Structure, Beheenagh, Co. Kerry
Co. Kerry |
Utility Structures
At Beheenagh in County Kerry, a cluster of small D-shaped and sub-rectangular structures clings to the walls of a promontory fort, most of them surviving now only as shallow depressions lined with tumbled stone.
What makes this grouping quietly puzzling is a disagreement between two sources separated by nearly a century: are there four structures here, or five?
The scholar Judith Cuppage, writing in 1986, described four or five such structures abutting the inner face of the fort wall, noting that the largest measured roughly 2.25 metres by 1.6 metres internally and reached about 1.2 metres in depth. A further D-shaped foundation sat outside the wall to the north of the southern entrance, its surviving walling still standing up to 0.4 metres high. A third depression on the opposite side of the same entrance was tentatively identified as a relatively recent sheep-shelter, the kind of improvised enclosure that farmers in Ireland built by taking advantage of existing ancient stonework. Despite mentioning four or five structures, Cuppage's own published plan shows only four. The fifth appears in an earlier source altogether: a plan drawn by P.J. Lynch in an 1899 article, which places an additional structure to the south of the southern entrance, abutting the outside of the promontory wall. A promontory fort, for context, is a defensive enclosure built where a headland or raised ground provides natural protection on at least one side, with a constructed wall sealing off the landward approach.

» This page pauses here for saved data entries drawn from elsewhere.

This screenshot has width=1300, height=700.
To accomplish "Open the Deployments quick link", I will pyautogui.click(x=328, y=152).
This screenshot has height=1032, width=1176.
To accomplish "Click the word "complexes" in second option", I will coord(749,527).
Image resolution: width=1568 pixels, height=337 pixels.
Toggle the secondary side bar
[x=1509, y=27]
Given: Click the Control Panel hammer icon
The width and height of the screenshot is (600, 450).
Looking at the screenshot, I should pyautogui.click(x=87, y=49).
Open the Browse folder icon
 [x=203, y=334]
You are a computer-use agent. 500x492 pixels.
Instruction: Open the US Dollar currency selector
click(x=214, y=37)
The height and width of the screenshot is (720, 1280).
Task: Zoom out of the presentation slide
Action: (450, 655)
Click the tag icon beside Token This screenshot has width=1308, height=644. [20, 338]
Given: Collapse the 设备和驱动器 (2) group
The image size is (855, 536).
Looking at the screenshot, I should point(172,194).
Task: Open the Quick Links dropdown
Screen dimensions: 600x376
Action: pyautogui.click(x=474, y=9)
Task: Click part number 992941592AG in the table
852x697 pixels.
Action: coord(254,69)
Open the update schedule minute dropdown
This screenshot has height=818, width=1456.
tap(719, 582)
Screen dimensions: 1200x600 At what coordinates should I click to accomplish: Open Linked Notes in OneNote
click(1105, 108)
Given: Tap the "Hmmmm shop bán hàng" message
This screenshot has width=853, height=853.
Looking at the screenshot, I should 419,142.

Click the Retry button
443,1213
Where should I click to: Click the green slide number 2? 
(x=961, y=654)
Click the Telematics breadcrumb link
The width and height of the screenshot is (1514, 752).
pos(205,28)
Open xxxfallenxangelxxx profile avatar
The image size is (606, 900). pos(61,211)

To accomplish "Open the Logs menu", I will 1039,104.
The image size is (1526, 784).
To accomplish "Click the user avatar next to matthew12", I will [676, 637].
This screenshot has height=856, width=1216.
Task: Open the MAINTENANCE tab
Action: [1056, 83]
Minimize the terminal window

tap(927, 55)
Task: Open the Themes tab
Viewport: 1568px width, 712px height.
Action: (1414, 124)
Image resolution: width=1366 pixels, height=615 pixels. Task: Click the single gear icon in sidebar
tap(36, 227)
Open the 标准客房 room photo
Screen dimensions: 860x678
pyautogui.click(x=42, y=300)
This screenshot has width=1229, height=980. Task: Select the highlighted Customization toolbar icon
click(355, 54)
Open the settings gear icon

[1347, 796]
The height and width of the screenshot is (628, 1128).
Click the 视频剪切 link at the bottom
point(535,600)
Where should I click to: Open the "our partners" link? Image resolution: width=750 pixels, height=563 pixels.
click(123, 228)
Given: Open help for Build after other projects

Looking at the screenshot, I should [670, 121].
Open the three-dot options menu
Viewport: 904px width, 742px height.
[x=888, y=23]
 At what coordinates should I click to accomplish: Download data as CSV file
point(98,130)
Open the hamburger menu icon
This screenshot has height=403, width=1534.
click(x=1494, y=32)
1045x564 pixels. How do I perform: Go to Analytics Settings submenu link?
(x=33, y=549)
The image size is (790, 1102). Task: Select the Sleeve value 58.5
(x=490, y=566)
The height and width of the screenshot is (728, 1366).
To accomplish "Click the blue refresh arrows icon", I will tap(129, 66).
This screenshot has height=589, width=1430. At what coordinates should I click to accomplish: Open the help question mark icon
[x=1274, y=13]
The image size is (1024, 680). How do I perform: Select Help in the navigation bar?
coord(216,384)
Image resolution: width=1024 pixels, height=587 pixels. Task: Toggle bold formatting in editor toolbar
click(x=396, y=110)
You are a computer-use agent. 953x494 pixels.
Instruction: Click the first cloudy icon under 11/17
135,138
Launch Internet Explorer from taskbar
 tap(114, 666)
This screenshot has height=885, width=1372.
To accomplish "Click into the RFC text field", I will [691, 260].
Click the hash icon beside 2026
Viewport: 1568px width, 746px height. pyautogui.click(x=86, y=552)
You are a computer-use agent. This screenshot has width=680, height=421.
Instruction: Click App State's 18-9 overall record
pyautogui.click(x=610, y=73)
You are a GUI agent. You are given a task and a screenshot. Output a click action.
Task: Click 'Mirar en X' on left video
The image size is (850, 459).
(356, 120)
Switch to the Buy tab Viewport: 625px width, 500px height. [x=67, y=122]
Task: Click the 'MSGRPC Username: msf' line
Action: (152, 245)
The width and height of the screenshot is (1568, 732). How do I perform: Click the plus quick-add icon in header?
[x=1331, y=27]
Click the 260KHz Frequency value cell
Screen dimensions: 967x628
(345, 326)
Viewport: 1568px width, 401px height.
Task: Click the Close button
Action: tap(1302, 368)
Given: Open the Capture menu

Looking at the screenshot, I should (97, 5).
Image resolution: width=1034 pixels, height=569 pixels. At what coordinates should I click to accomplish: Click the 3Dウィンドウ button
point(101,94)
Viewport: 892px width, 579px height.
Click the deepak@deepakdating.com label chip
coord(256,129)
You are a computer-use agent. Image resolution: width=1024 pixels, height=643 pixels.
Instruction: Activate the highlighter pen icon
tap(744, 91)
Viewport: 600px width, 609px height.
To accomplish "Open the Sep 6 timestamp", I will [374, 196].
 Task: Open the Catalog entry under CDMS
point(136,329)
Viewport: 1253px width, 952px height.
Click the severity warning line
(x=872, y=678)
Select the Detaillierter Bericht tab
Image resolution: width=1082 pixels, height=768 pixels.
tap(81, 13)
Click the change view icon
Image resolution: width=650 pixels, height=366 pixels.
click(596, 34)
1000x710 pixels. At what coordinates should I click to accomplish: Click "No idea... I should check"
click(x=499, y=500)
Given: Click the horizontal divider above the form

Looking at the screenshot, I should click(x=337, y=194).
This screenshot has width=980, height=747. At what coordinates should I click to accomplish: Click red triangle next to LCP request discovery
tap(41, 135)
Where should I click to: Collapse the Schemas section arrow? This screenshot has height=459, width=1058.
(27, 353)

The discrepancy between Lynch's plan and Cuppage's count has never been fully resolved on paper. The structures are small enough, and the collapsed walling ambiguous enough, that matching the measurements on the page to the depressions on the ground would require careful inspection in the field. It is the kind of site where the archaeology asks more questions than it answers, and where the gap between a nineteenth-century sketch and a late twentieth-century survey quietly refuses to close.